These better early-life conditions can be seen in the steady increase in average adult height, which has increased by almost 4 inches (10 centimeters) globally over a hundred years. Height provides a simple example of how interpreting “age effects” from a snapshot of people at different ages can be misleading.
Stylized illustration
In the righthand figure, the colored lines correspond to cohorts of people born around the same time whose height is measured over time. While people get a little bit shorter with age through spinal compression and loss of bone density, they don’t shrink as dramatically as the top figure would suggest.

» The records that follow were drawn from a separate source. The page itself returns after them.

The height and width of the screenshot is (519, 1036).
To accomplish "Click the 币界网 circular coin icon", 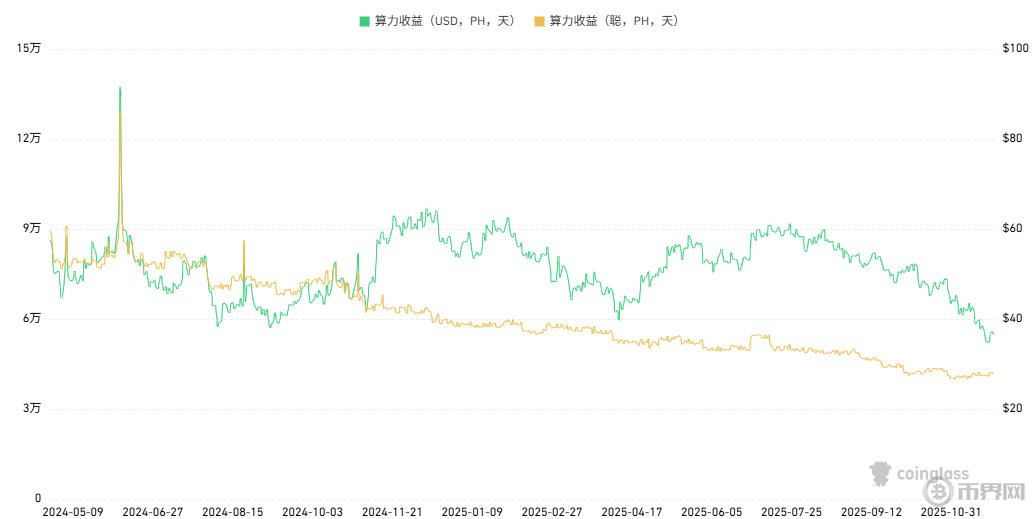I will point(940,491).
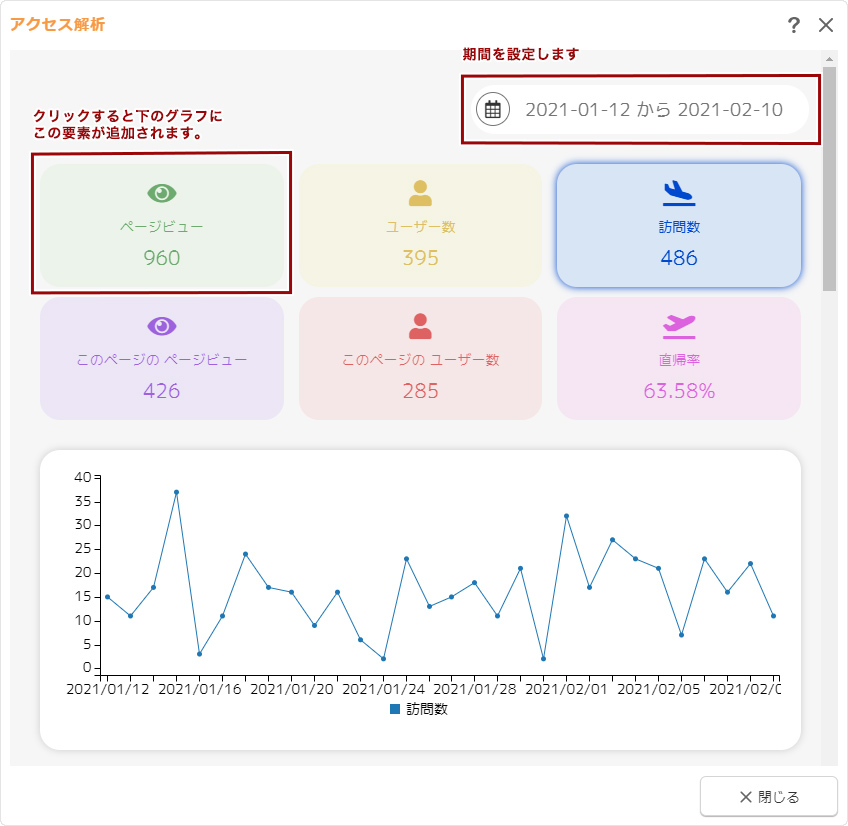Select the このページの ユーザー数 value 285
The image size is (848, 826).
point(420,391)
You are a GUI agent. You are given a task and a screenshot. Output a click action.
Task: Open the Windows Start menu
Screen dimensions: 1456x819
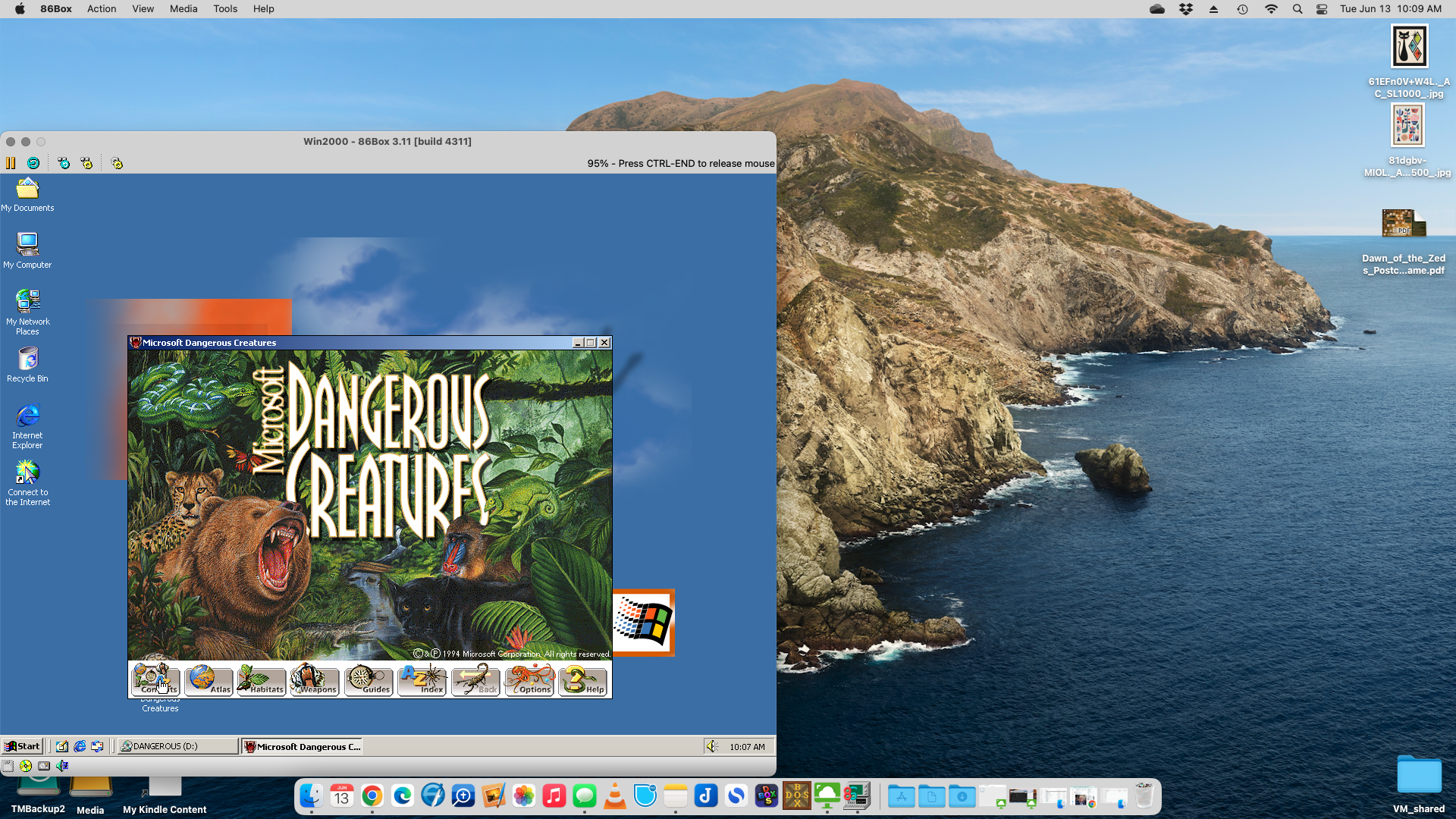pyautogui.click(x=22, y=746)
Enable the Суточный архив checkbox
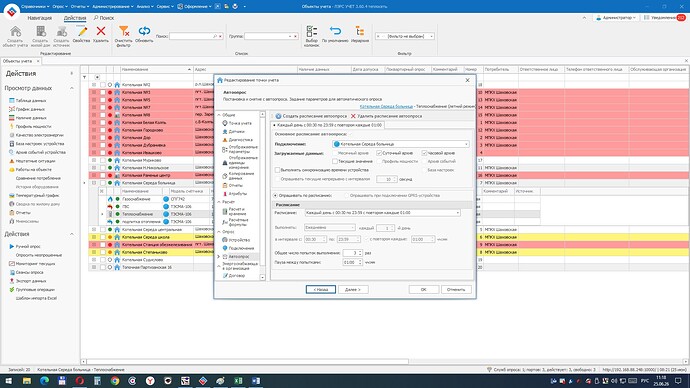Screen dimensions: 690x388 coord(378,153)
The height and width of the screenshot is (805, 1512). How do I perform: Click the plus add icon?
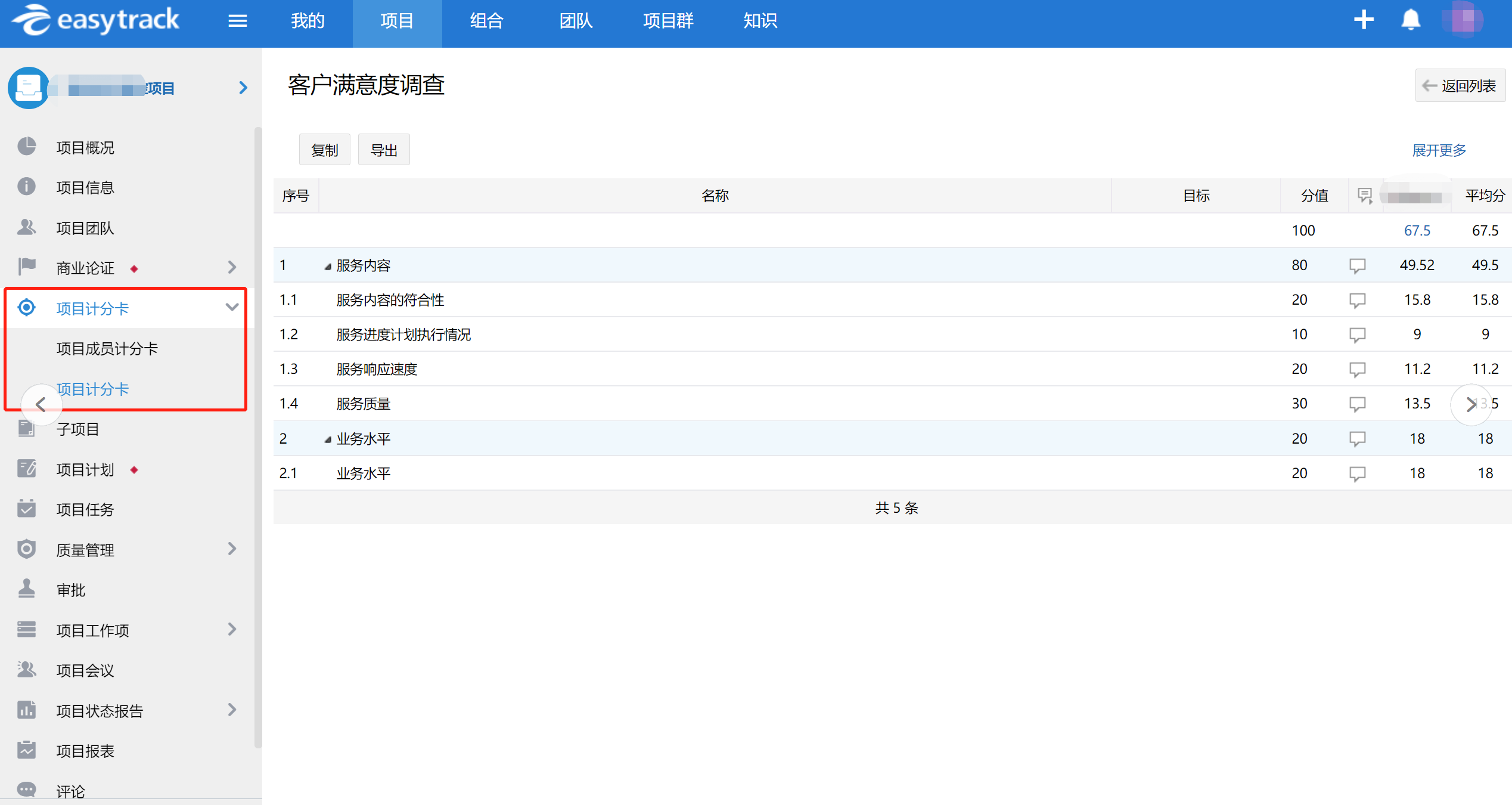(x=1363, y=20)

A similar cohort pattern was observed for cognitive test scores. For decades, cross-sectional studies suggested that measurable cognitive decline begins in early adulthood and proceeds steadily thereafter. But when the same individuals were followed over time, that story proved wrong. Many cognitive abilities remained stable well into midlife, and some improved. As with the example of height, the apparent early decline turned out to reflect cohort differences in education, test familiarity, and life experiences. The cross-sectional age-associations were real, but the “developmental” narrative was wrong.
So, why do studies/headlines keep doing this?
To be fair, the authors acknowledge this limitation (briefly and buried) in their discussion:
“Moreover, the cross-sectional design of this project, due to the limited availability of longitudinal lifespan datasets, limits exploration of causality or temporal dynamics within an individual.”
But the title, abstract, and discussion (not to mention press coverage) still lean heavily on the language of development, aging, and “change.” The first line of the discussion section states for example:
“Our results emphasize the complex, non-linear topological changes that occur across the lifespan....”
Why the linguistic sleight of hand? Admittedly, it’s very hard to get lifespan brain data that follows the same individuals over time, especially with relatively new scanning technologies. We’d have to wait a hundred years to get an equivalent that measures how an individual’s brain changes over the lifespan. But we can still learn a lot about how important cohort differences are by following people for several years to see if those inter-individual change patterns match the cross-sectional data. So luckily we don’t have to just throw up our hands and say it’s impossible to estimate age effects. But we should be aware and communicate transparently about the proper interpretation of data like this. We can also look for opportunities to test and improve such estimates with longitudinal data that includes overlapping cohorts (different generations observed when they are the same age).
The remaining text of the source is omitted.